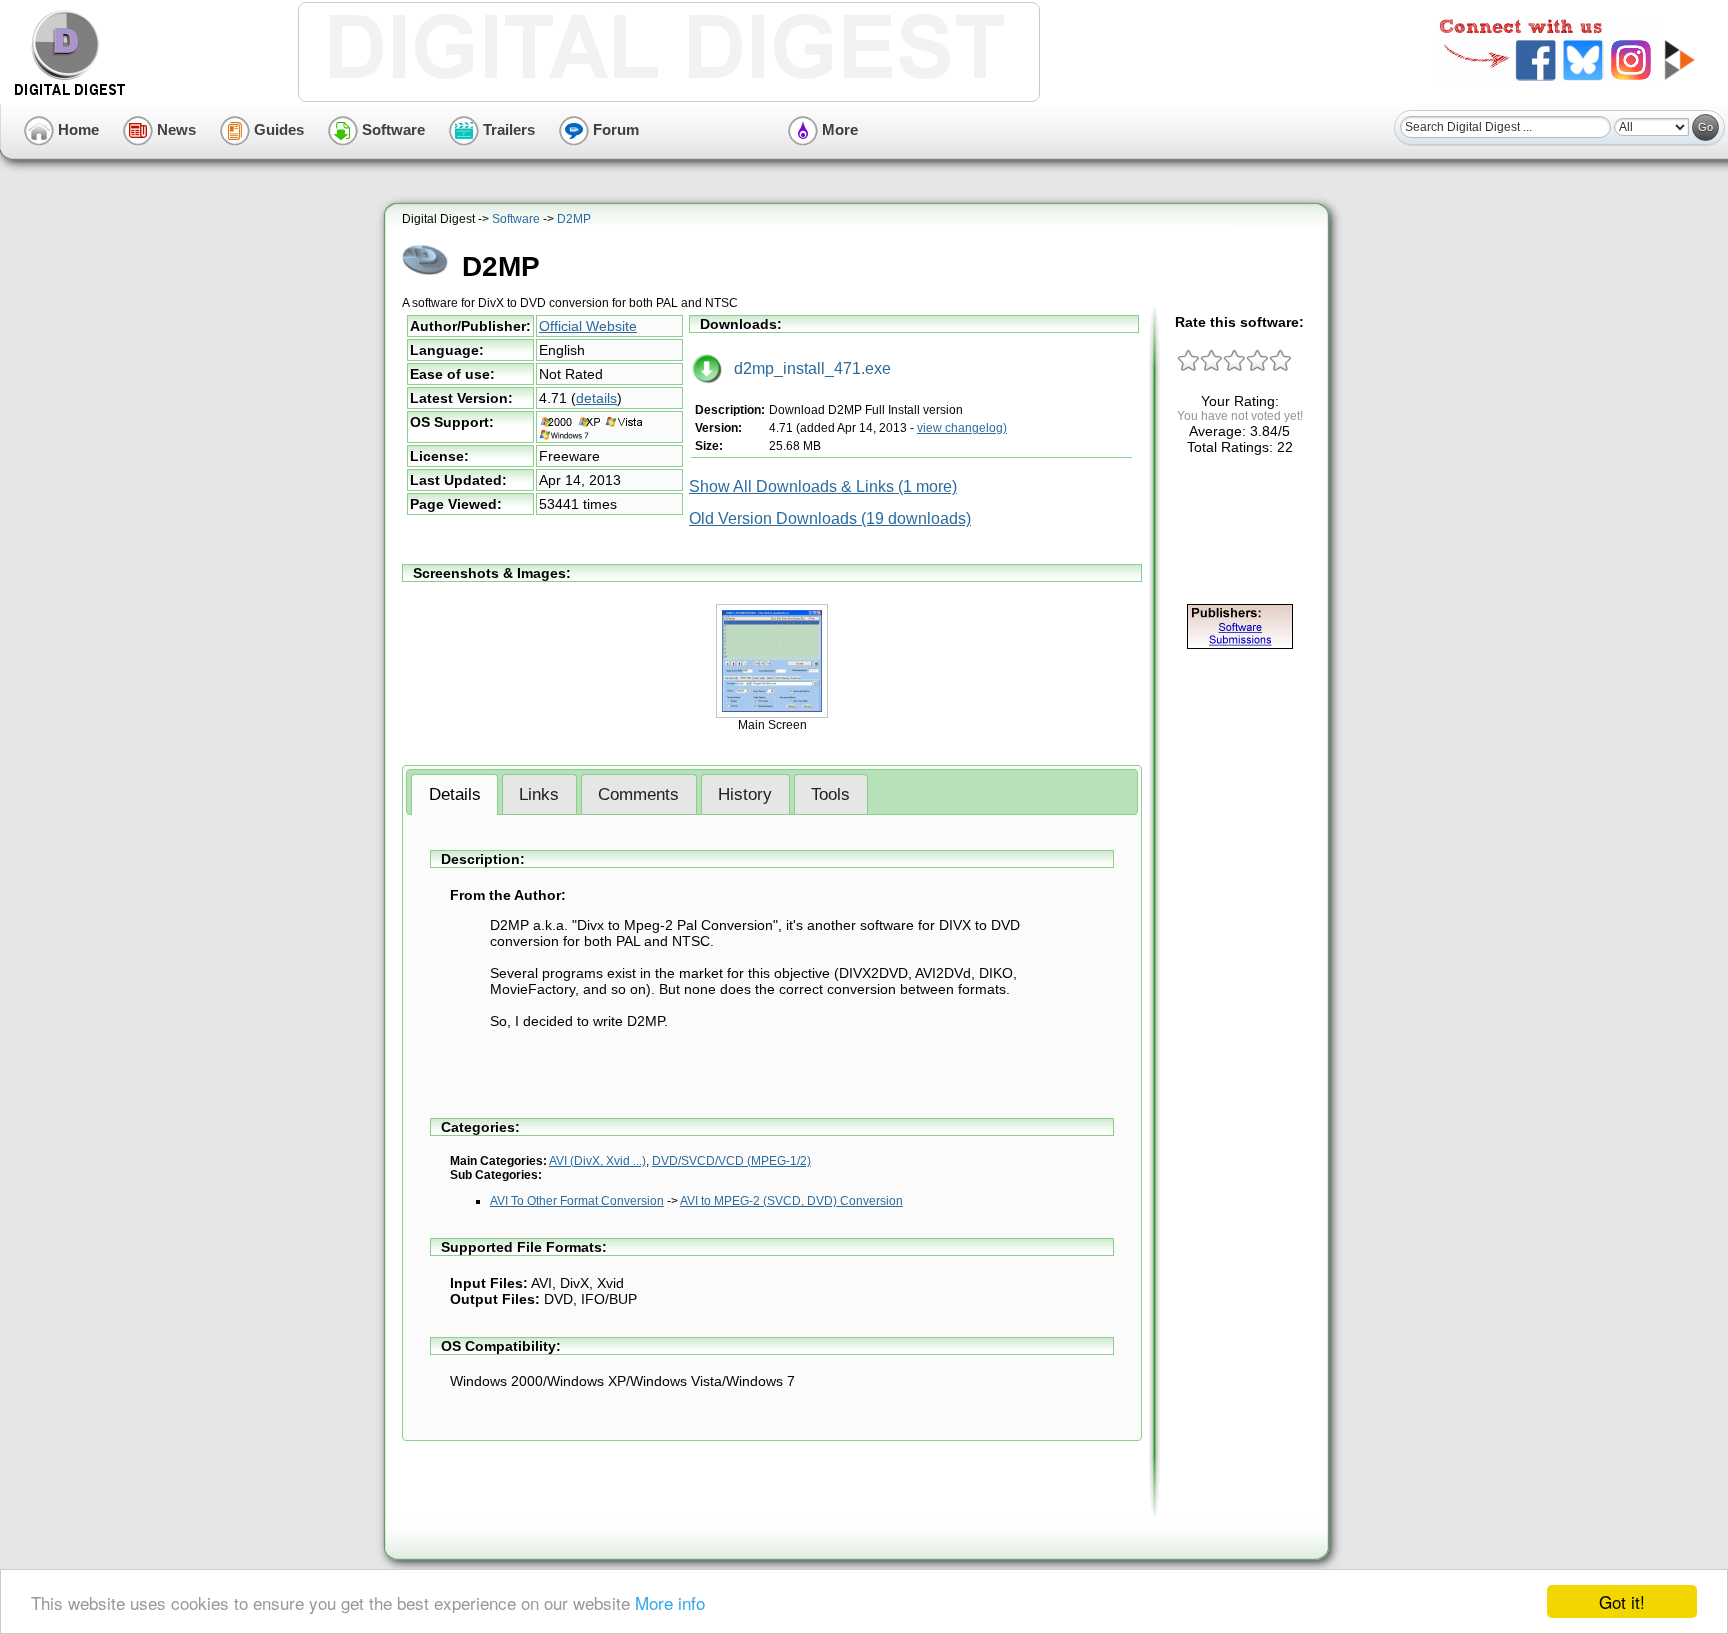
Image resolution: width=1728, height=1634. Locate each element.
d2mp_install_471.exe (806, 368)
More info (670, 1602)
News (174, 129)
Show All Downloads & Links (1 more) (823, 486)
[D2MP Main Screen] (772, 714)
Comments (638, 794)
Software (391, 129)
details (596, 398)
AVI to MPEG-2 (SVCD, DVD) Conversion (791, 1201)
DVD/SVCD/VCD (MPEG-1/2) (731, 1161)
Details (455, 794)
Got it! (1622, 1601)
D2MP (574, 219)
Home (76, 129)
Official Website (588, 326)
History (745, 794)
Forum (614, 129)
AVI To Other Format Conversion (577, 1201)
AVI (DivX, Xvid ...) (597, 1161)
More (838, 129)
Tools (830, 794)
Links (539, 794)
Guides (277, 129)
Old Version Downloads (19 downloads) (830, 518)
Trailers (507, 129)
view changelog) (962, 428)
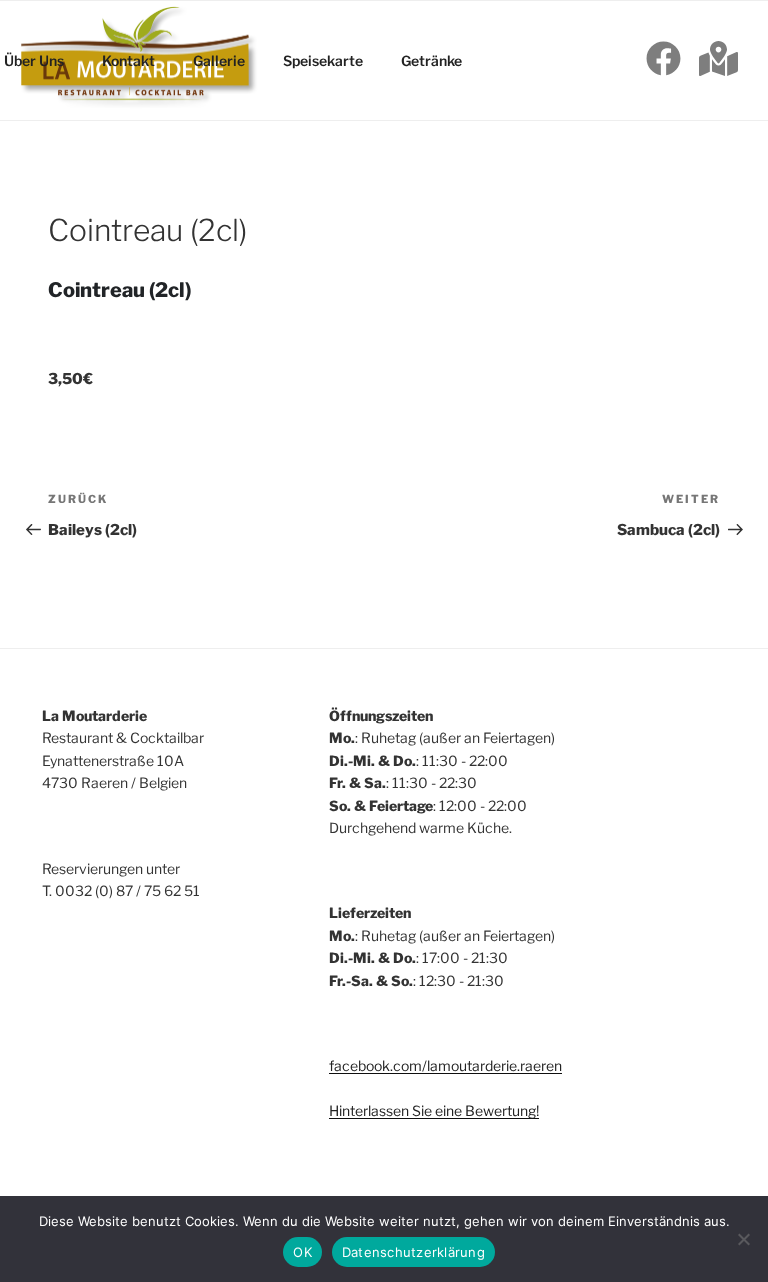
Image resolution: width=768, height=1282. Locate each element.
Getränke (431, 60)
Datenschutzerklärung (413, 1252)
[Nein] (743, 1239)
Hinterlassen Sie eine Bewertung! (434, 1110)
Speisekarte (323, 60)
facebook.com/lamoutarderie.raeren (445, 1065)
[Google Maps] (718, 61)
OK (302, 1252)
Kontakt (128, 60)
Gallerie (219, 60)
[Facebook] (663, 61)
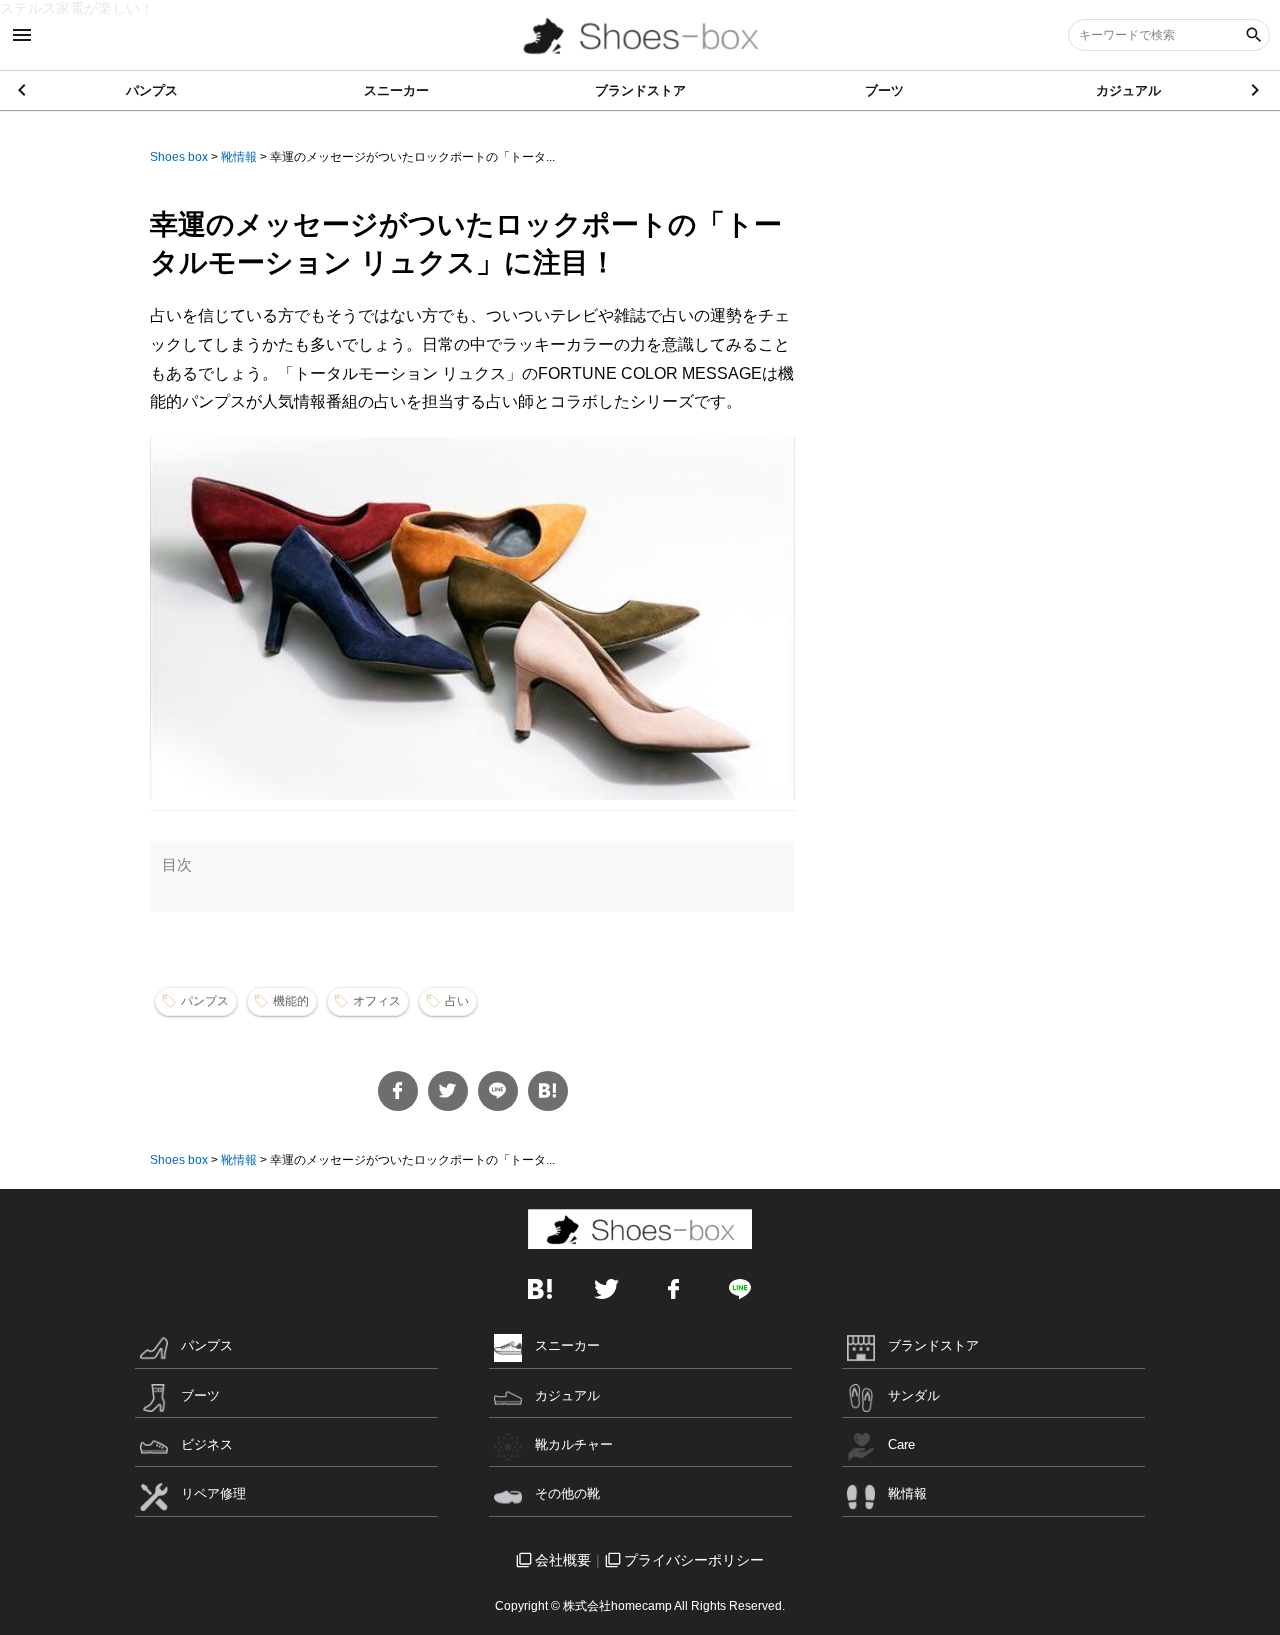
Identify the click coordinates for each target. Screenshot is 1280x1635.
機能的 (291, 1001)
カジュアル (1128, 90)
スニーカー (396, 90)
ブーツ (884, 90)
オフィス (377, 1001)
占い (457, 1001)
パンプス (152, 90)
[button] (1256, 90)
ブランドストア (640, 90)
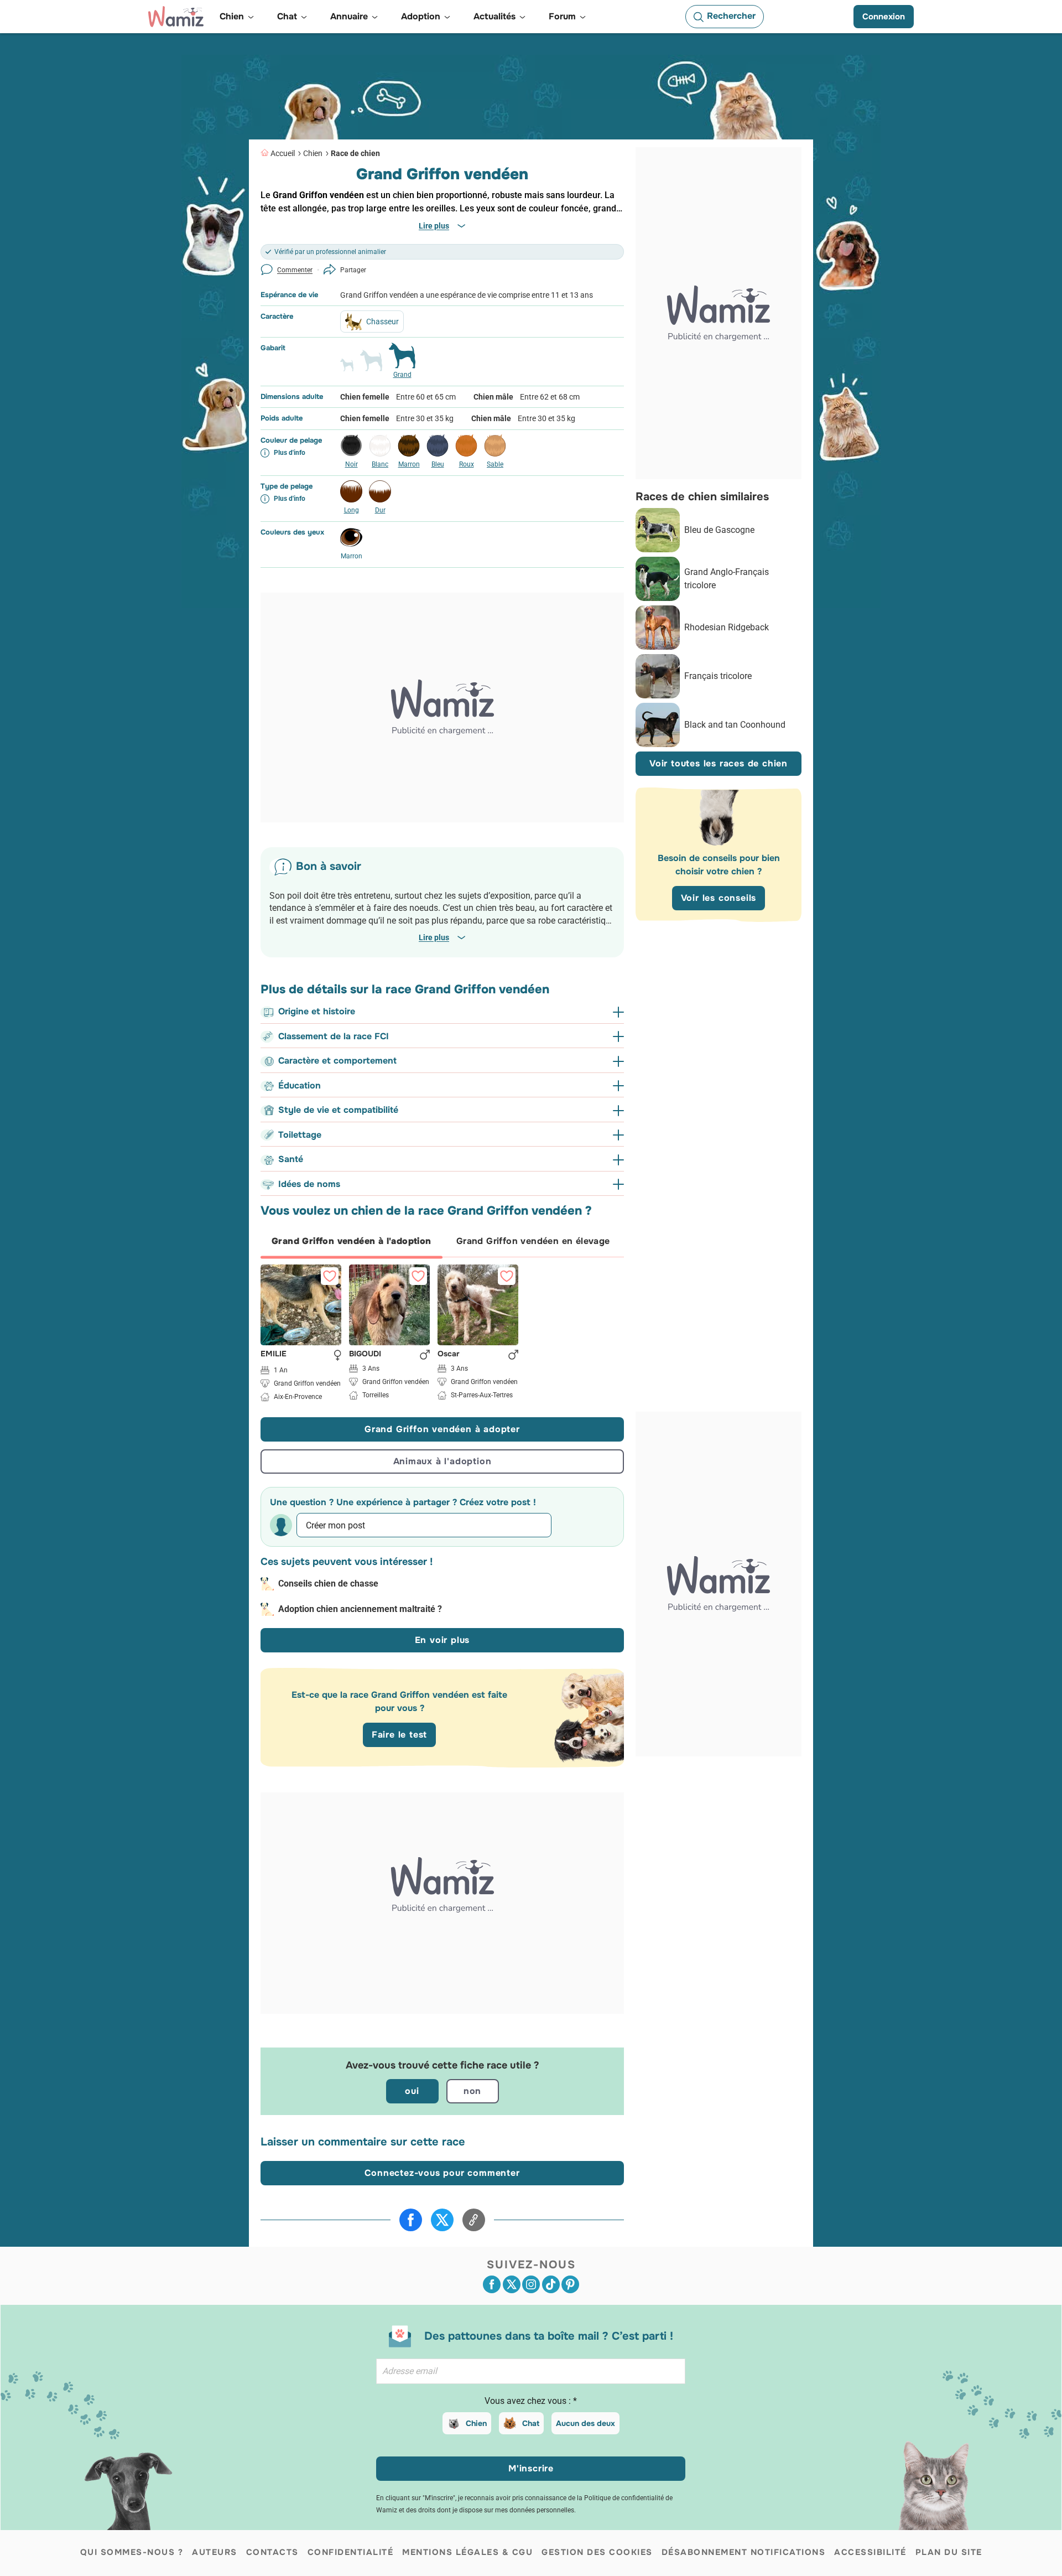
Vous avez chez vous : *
○ ○ ○ ○
_Task item_
Scan the entries above for lines with "Downloads" in them, then report how many there are as a plain number.

_Answer space_
2